There is a marked tendency in several recent overviews of early European print to rely on statistics, percentages and pie-charts. This history by database makes for comprehensive but dull reading. Barnard has consulted everything in the primary and secondary literature of his field, but his text is brought to life by a cast of interesting, unusual and (sometimes) bizarre characters including the religious turncoat Peter Manby, the poet-bricklayer Henry Nelson, the naturalist John Keogh, the educational innovator David Manson, and the roguish newspaperman Matthew Carey.
Barnard is not content merely to describe the items which were printed and sold, but aims to explore the social, financial and human contexts of print. He does not shy away from the ugly history of sectarian division, which is often underplayed in architectural, cultural and intellectual histories of 18th-century Ireland. Yet, he can point to a range of non-controversial genres which were read in common by those who worshipped, lived and socialised in separate worlds.
The increasing bi-lingualism of literate Irish Catholics enables Barnard to reject the simplistic notion that Irish speakers were excluded from the Anglophone world of print
Brought to Book demonstrates conclusively that print in 18th-century Ireland was one of the strongest forces pulling Irish Catholics into the cultural orbit of the English language, but that this anglicisation failed to make them politically English or British. The increasing bi-lingualism of literate Irish Catholics enables Barnard to reject the simplistic notion that Irish speakers were excluded from the Anglophone world of print.
As with any work of this scope and ambition, there are editorial and intellectual choices which can seem idiosyncratic.
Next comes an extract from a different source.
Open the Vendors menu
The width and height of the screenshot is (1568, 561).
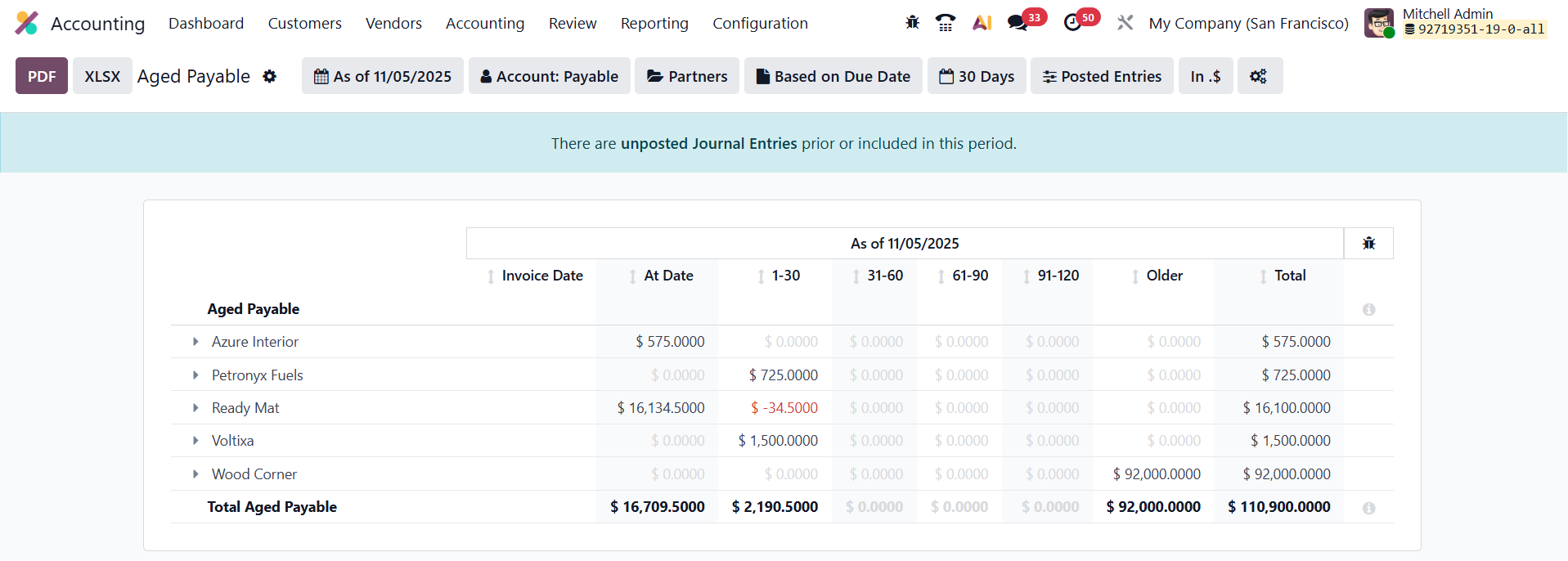click(393, 23)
The contrast between the two pages which discuss women readers (233-4) and the nine pages which discuss the literature around the linen industry (185-94) might strike some readers as a case in point. Yet, minor quibbles about editorial focus aside, this book is a major intellectual and historiographical achievement. It will be the standard work on the topic for decades to come. It will undoubtedly be a constant, well-thumbed companion for generations of graduate students, but this elegant, erudite and exciting book will also find an appreciative audience among members of the public with an interest in 18th-century Ireland.
Jason McElligott is Keeper of Marsh’s Library, Dublin.